Exercise materials
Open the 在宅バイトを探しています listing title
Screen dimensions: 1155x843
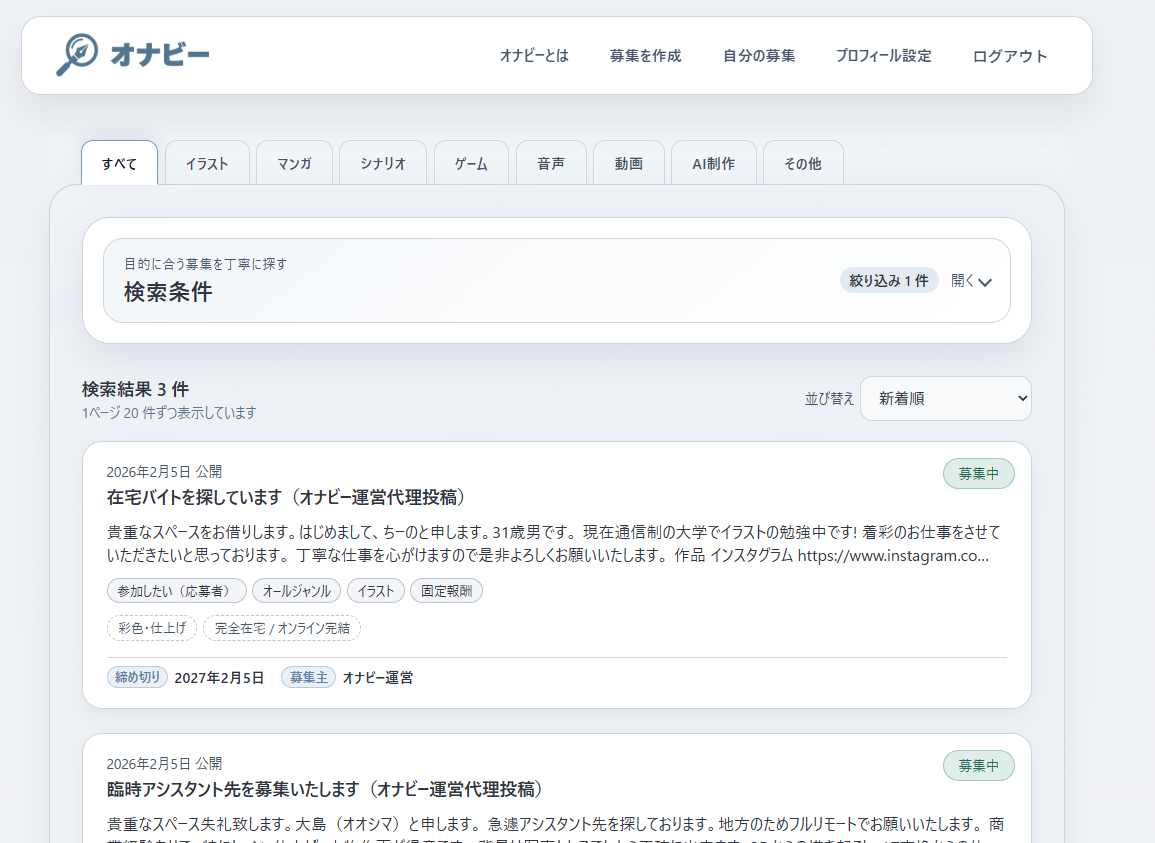point(287,497)
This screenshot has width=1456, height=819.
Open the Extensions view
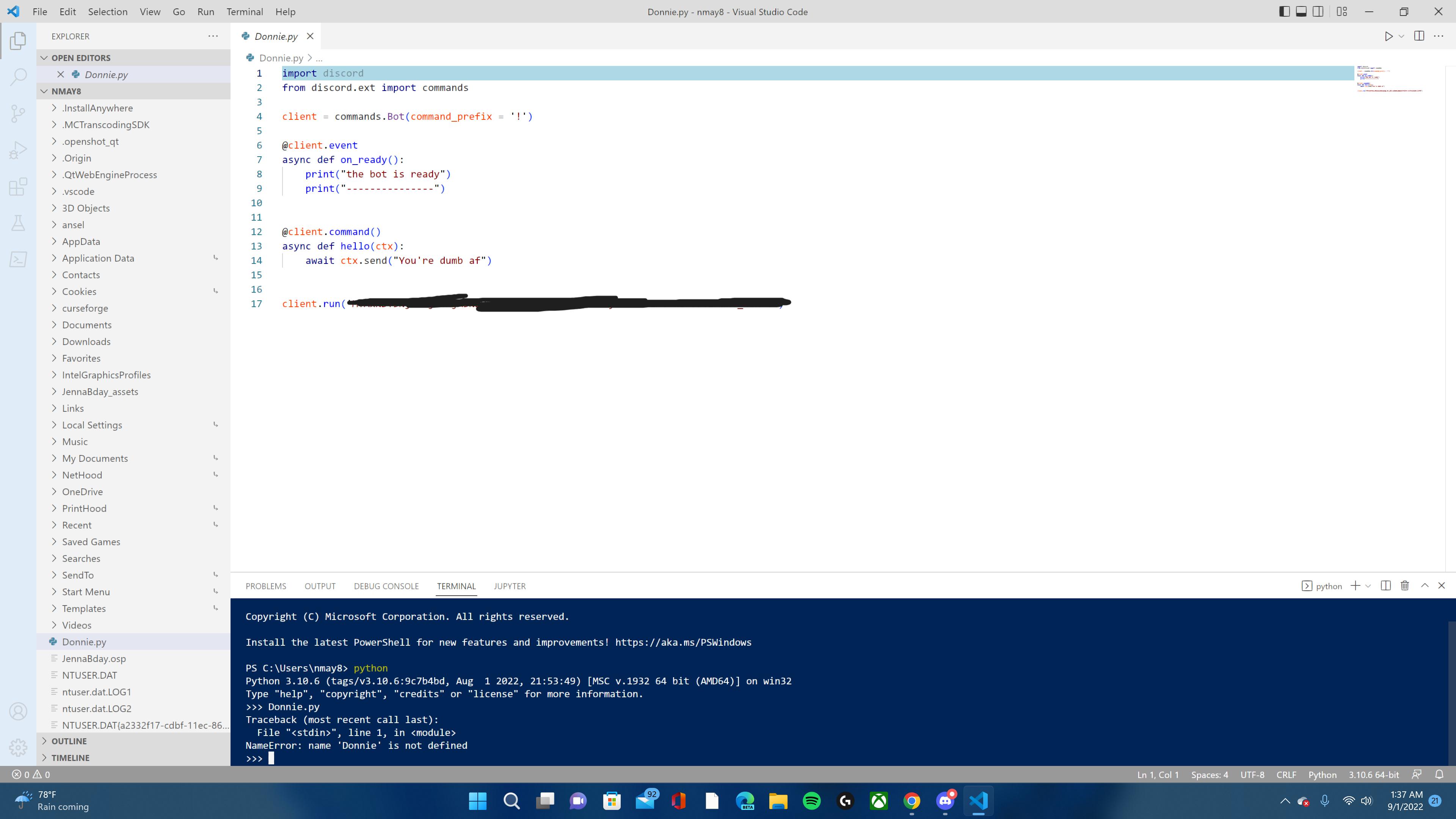(x=18, y=187)
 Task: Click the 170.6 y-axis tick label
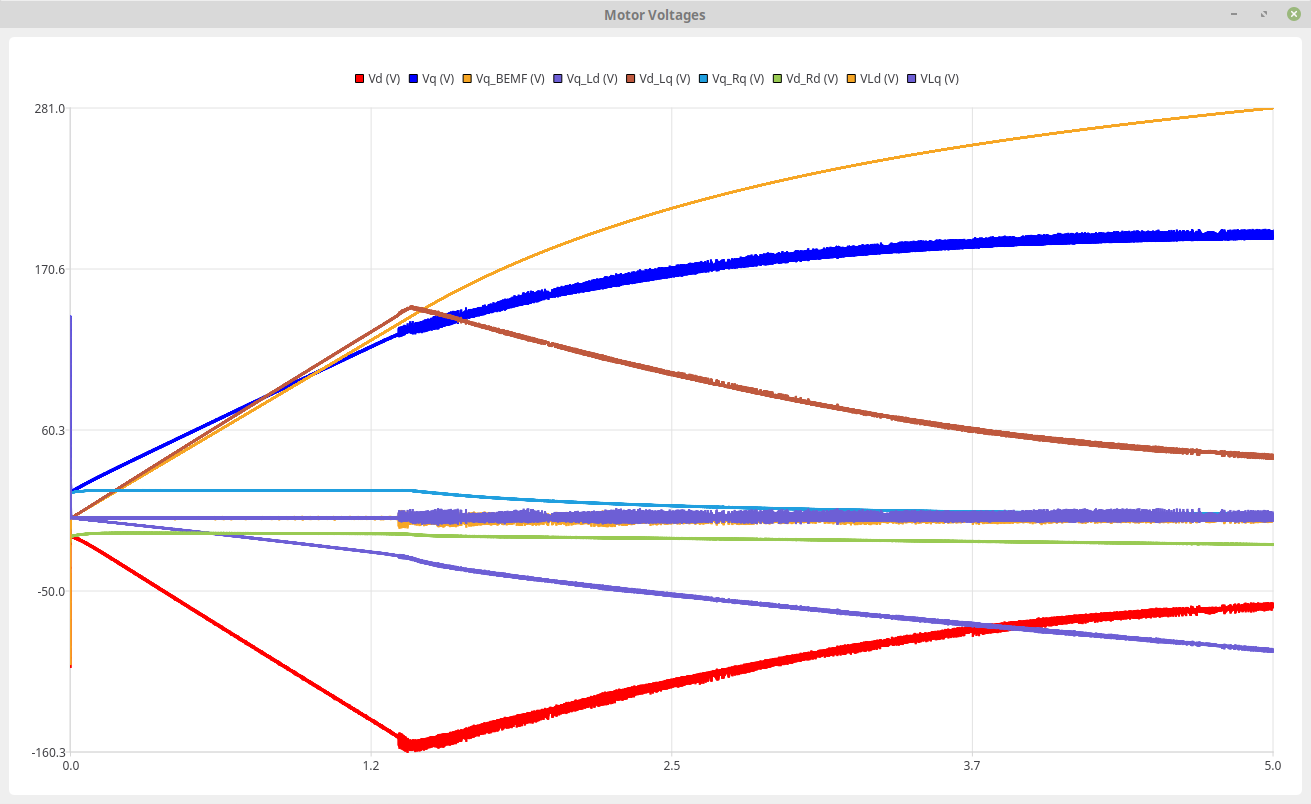(x=50, y=269)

Work to do
Pull every line from the data above that contains the string "Open", treating uppercase and lowercase as distinct.

Result of this exercise
Open the 在宅バイトを探しています listing title
Open the Extensions view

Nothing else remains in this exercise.